資産管理に不安を感じることがあるか尋ねたところ、69.4%が「感じる」「少し感じる」と答えた。男女別でみると、男性の64.3%、女性の74.6%が不安を感じると答えている。不安を感じると回答した年代は、40代(79.4%)が最も多かった。性年代別では、30~50代女性が順に84.5%、83.3%、80.8%と、それぞれ8割を超えている。

資産管理に不安を感じる理由について聞くと、「資産管理の仕方が分からないから」(43.3%)が最も多く、「なんとなく苦手意識があるから」(40.4%)、「面倒だから」(27.2%)と続いた。「インフレへの対処に自信がないから」「いつまで生きるか分からないから」という回答もあった。

年代ごとで見ると、30代は「苦手意識」が強く、「時間がないから」が他の世代より多い傾向にある。60代は「書類の管理が大変だから」(32.6%)が、平均より8.4ポイント高かった。

  • 資産管理に不安を感じる理由

管理に少しでも不安を感じる資産について聞くと、1位は「現金・預貯金」(67.5%)、2位は「生命保険」(38.9%)、3位は「投資」(31.0%)となった。

  • 管理に少しでも不安を感じる資産

今回の調査では、あることは分かっているが、内容を正確に把握できているか自信がない資産のことを「もやもや資産」と定義している。「現金・預貯金」「生命保険」「投資」と回答した割合は3割を超えており、多くが内容を十分に把握できているか自信がない"もやもや資産"を抱えていることがわかった。

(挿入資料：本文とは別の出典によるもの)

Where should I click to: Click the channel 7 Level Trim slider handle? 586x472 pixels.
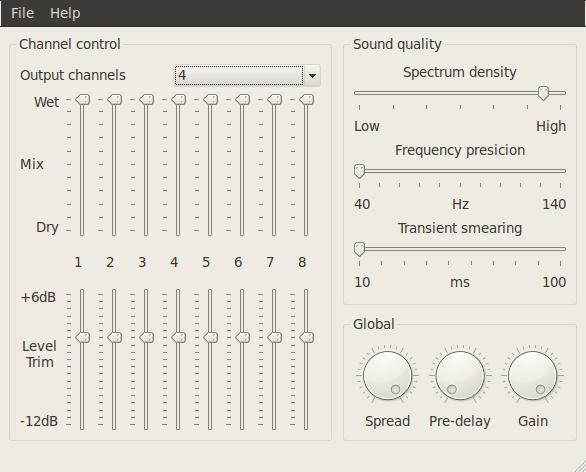tap(275, 337)
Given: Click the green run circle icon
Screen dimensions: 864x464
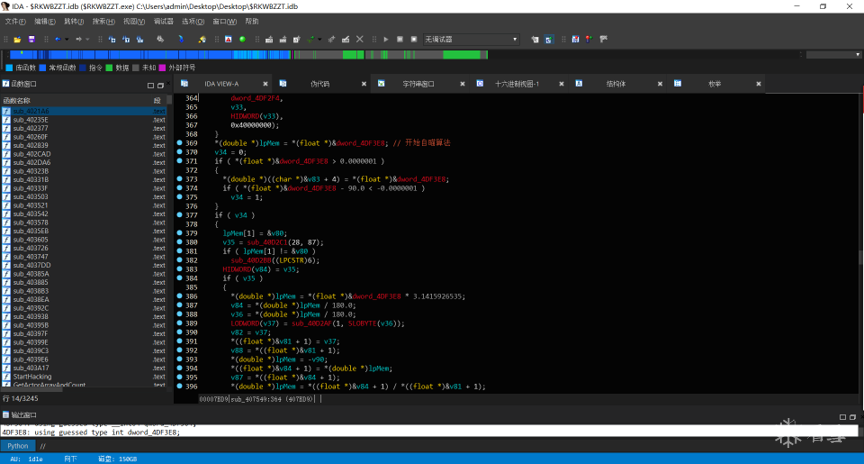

このデータをもとに、"もやもや資産"の国内推定総額を算出すると、一世帯あたり1,000万円以上、国内総額は約600兆円にのぼると推定されるという。

特に"もやもや資産"の金額が高いのは、60代以上のシニア世代で、一世帯あたり全世代平均の約1.7倍に相当する約1,750万円を超えると推測されている。

親と資産の話をしたのはいつか尋ねたところ、64.4%が「話したことはない」と答えた。

  • 親と資産の話をしたのはいつですか

親に何かあったときに備え、親の資産内容や状況を把握しているか聞くと、37.7%が「まったく把握していない」、27.9%が「一部把握しているが、すべては把握していない」、25.5%が「ほとんど把握していない」と答えた。「全て把握している」は8.9%に留まっている。